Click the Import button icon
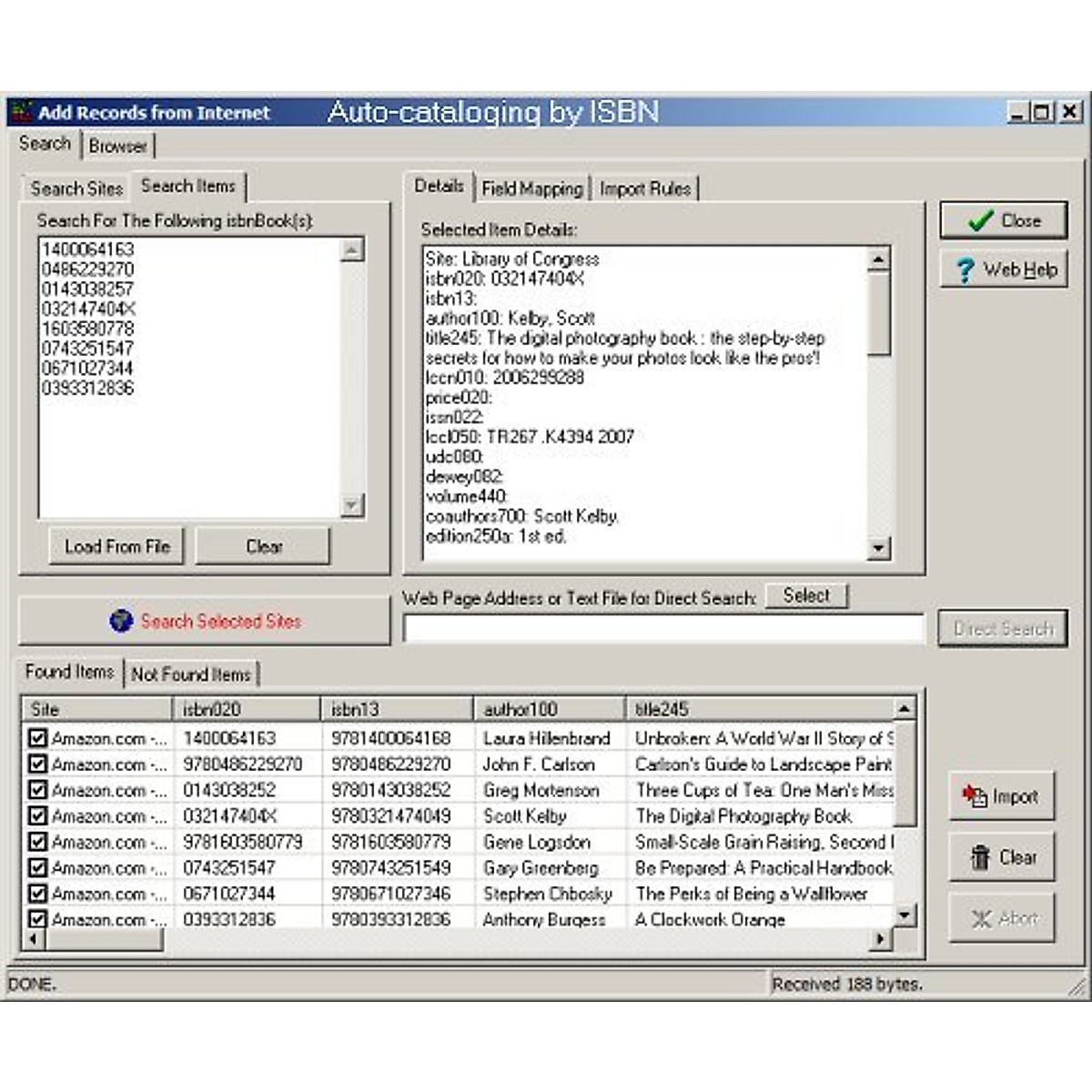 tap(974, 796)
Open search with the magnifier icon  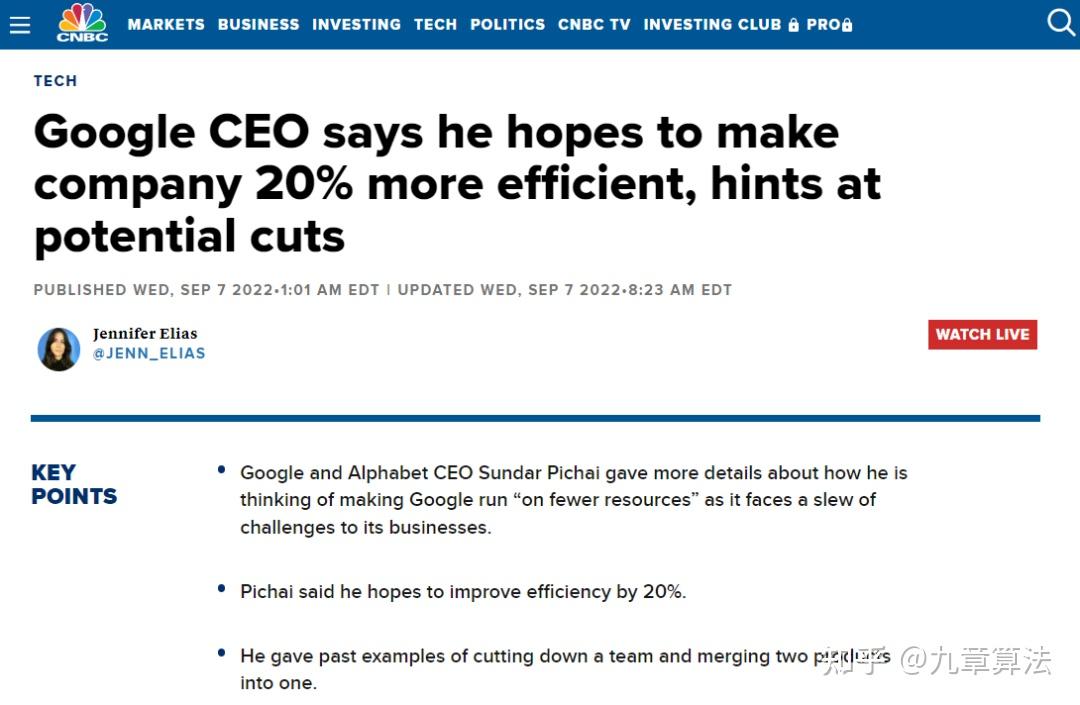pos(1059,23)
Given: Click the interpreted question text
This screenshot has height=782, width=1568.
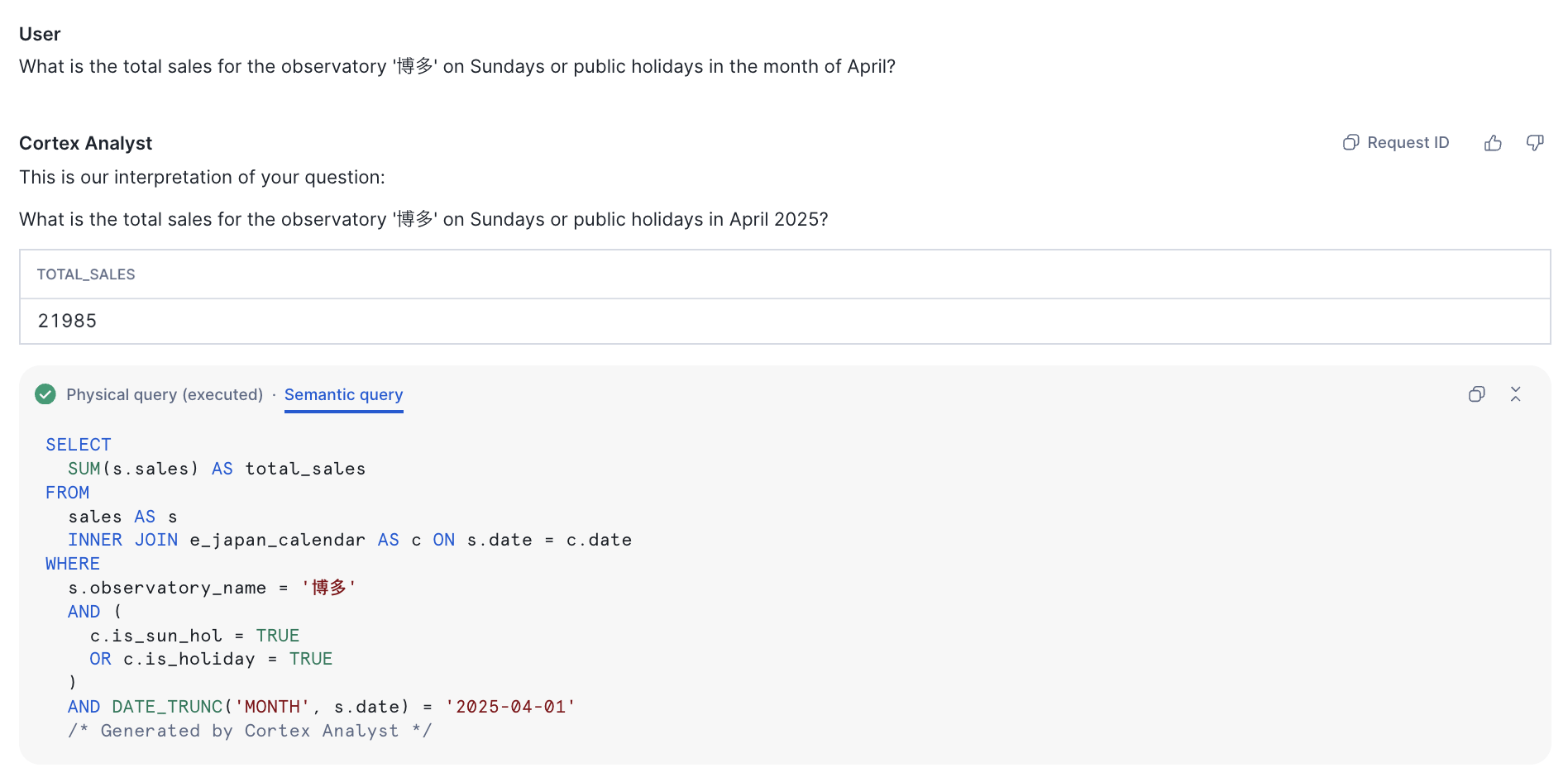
::::
◆ **Assigned task**
Having located the line with "Given: Click the interpreted question text", copy it exactly along with every later line through the end of the listing above, but omit the pictures.

◆ **Answer for this exercise**
Given: Click the interpreted question text
This screenshot has height=782, width=1568.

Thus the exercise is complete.